* _Task description_
Where does "cell" appear in the data? Return each line that holds it.

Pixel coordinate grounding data
---*---
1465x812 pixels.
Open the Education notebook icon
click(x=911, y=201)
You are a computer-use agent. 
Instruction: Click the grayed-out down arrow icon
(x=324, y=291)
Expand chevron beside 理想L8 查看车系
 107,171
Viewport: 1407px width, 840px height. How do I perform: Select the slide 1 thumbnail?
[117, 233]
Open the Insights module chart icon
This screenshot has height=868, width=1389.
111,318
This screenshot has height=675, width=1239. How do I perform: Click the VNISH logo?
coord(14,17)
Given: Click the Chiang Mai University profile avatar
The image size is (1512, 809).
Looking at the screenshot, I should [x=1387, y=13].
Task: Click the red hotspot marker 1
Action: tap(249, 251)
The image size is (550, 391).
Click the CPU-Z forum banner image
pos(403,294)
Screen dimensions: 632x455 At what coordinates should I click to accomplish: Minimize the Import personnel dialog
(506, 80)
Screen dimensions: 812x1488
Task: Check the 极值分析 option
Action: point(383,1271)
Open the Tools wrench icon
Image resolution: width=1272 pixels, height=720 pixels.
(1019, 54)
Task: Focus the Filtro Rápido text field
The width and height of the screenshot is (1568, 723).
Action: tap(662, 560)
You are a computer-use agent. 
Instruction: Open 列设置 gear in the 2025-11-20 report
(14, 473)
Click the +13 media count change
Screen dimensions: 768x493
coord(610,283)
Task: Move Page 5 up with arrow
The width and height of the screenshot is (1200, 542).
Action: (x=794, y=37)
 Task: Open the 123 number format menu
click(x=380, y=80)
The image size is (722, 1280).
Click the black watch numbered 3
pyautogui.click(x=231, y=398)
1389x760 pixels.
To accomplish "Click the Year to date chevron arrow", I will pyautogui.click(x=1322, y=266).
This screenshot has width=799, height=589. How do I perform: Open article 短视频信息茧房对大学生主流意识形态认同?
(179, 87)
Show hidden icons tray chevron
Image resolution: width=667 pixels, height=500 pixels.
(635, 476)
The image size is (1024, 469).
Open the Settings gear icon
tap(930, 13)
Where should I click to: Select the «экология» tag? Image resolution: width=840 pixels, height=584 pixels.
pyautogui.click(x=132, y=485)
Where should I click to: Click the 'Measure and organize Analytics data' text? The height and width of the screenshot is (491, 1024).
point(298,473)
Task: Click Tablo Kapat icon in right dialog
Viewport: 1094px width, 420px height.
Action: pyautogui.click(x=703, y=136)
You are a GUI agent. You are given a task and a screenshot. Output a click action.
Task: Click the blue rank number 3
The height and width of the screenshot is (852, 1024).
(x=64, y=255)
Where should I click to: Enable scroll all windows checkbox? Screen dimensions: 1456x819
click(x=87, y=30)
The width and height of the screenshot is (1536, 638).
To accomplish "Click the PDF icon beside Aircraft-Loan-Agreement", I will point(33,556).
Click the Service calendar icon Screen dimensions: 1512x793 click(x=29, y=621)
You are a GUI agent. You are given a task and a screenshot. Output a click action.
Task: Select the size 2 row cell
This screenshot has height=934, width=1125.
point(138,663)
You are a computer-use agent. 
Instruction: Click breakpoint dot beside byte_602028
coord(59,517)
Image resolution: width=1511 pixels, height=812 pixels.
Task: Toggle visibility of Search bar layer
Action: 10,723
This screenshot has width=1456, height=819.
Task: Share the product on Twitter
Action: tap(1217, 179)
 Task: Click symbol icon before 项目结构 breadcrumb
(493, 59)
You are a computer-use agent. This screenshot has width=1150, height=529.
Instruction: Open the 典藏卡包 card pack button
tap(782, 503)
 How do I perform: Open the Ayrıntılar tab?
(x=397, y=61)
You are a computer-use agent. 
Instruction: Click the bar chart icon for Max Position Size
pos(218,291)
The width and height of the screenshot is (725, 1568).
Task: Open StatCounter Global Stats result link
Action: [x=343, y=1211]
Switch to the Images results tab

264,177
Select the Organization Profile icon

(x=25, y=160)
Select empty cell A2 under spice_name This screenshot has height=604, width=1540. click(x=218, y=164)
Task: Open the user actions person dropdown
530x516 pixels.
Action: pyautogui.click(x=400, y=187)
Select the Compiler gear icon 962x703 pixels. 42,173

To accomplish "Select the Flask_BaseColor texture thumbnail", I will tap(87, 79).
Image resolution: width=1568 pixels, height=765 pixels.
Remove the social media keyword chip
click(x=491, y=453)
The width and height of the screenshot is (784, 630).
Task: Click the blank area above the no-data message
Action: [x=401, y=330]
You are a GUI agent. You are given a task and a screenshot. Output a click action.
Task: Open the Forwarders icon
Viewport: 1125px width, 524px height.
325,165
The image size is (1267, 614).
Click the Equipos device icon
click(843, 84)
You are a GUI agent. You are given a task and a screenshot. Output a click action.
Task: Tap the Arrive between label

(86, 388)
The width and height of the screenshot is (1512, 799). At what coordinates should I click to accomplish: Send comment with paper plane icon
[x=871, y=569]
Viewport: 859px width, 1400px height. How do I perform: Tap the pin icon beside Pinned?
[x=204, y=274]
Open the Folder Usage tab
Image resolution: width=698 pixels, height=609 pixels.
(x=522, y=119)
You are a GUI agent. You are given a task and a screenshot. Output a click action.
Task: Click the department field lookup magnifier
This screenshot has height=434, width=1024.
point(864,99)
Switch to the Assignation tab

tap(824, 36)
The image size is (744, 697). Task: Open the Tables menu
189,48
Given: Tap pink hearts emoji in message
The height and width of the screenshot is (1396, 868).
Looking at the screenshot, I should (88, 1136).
---*---
* _Task solution_
Task: Select the size 2 row cell
Select empty cell A2 under spice_name This screenshot has height=604, width=1540. click(x=218, y=164)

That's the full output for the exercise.